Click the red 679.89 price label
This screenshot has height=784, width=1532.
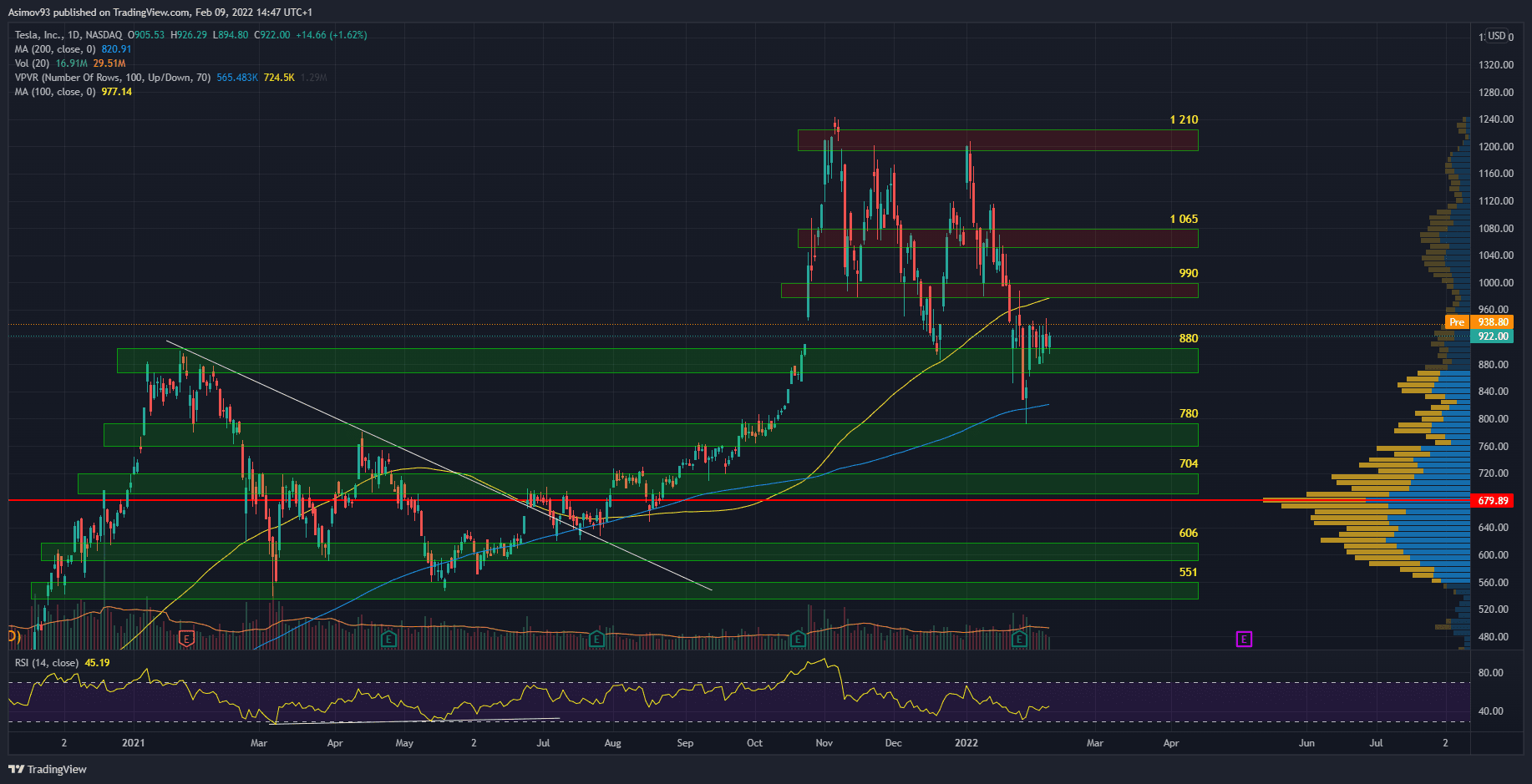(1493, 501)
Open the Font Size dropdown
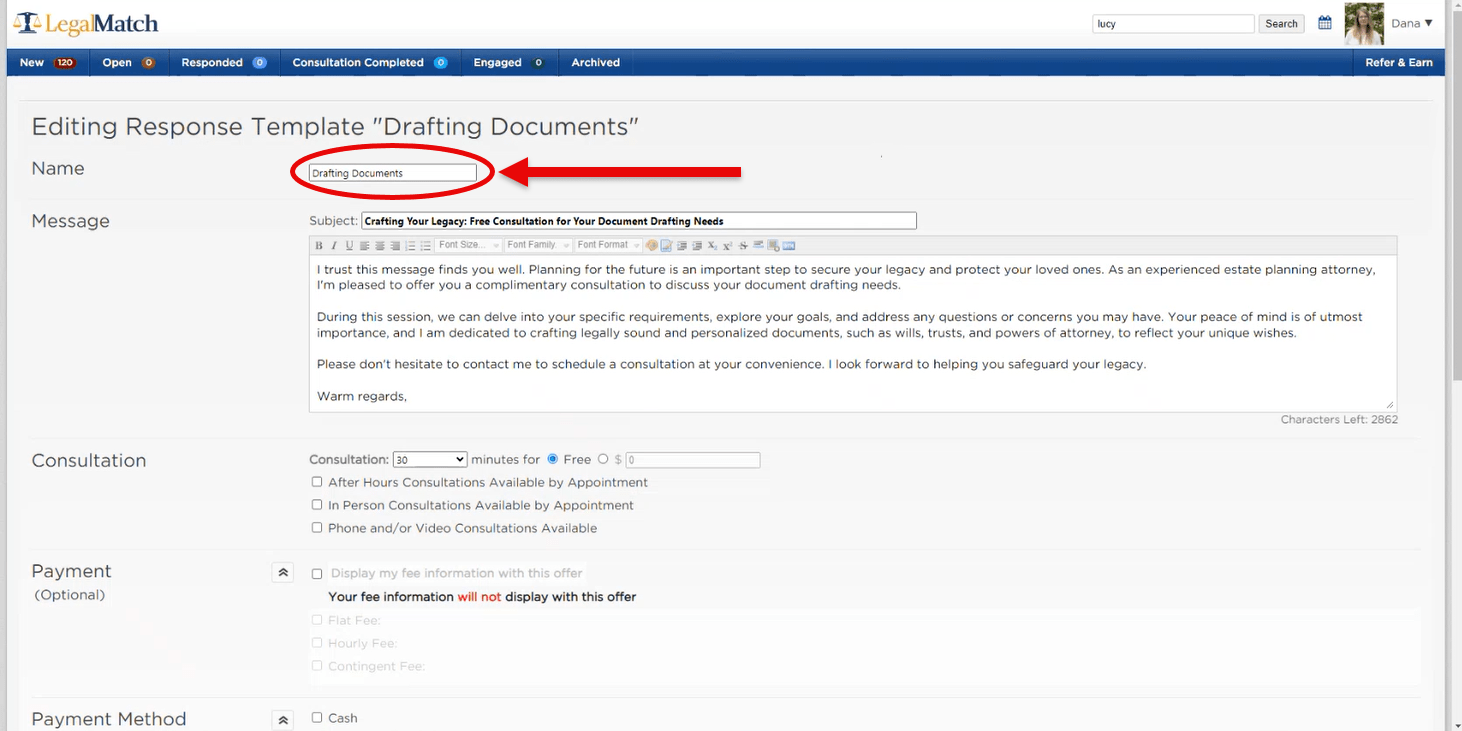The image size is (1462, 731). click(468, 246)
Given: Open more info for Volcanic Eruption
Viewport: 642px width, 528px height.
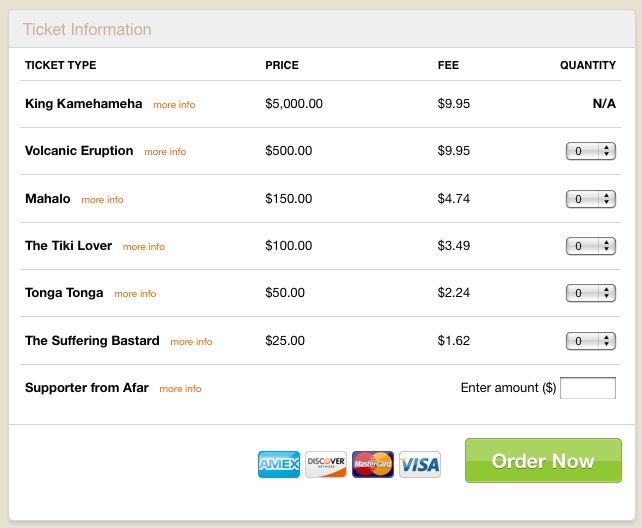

◆ **What you are asked to do**:
Each record above should be retyped exactly, with no pictures carried over.

◆ **Answer to the problem**:
Click the red 679.89 price label
This screenshot has height=784, width=1532.
(1493, 501)
Open the Font Size dropdown
The image size is (1462, 731). click(468, 246)
Given: Open more info for Volcanic Eruption
Viewport: 642px width, 528px height.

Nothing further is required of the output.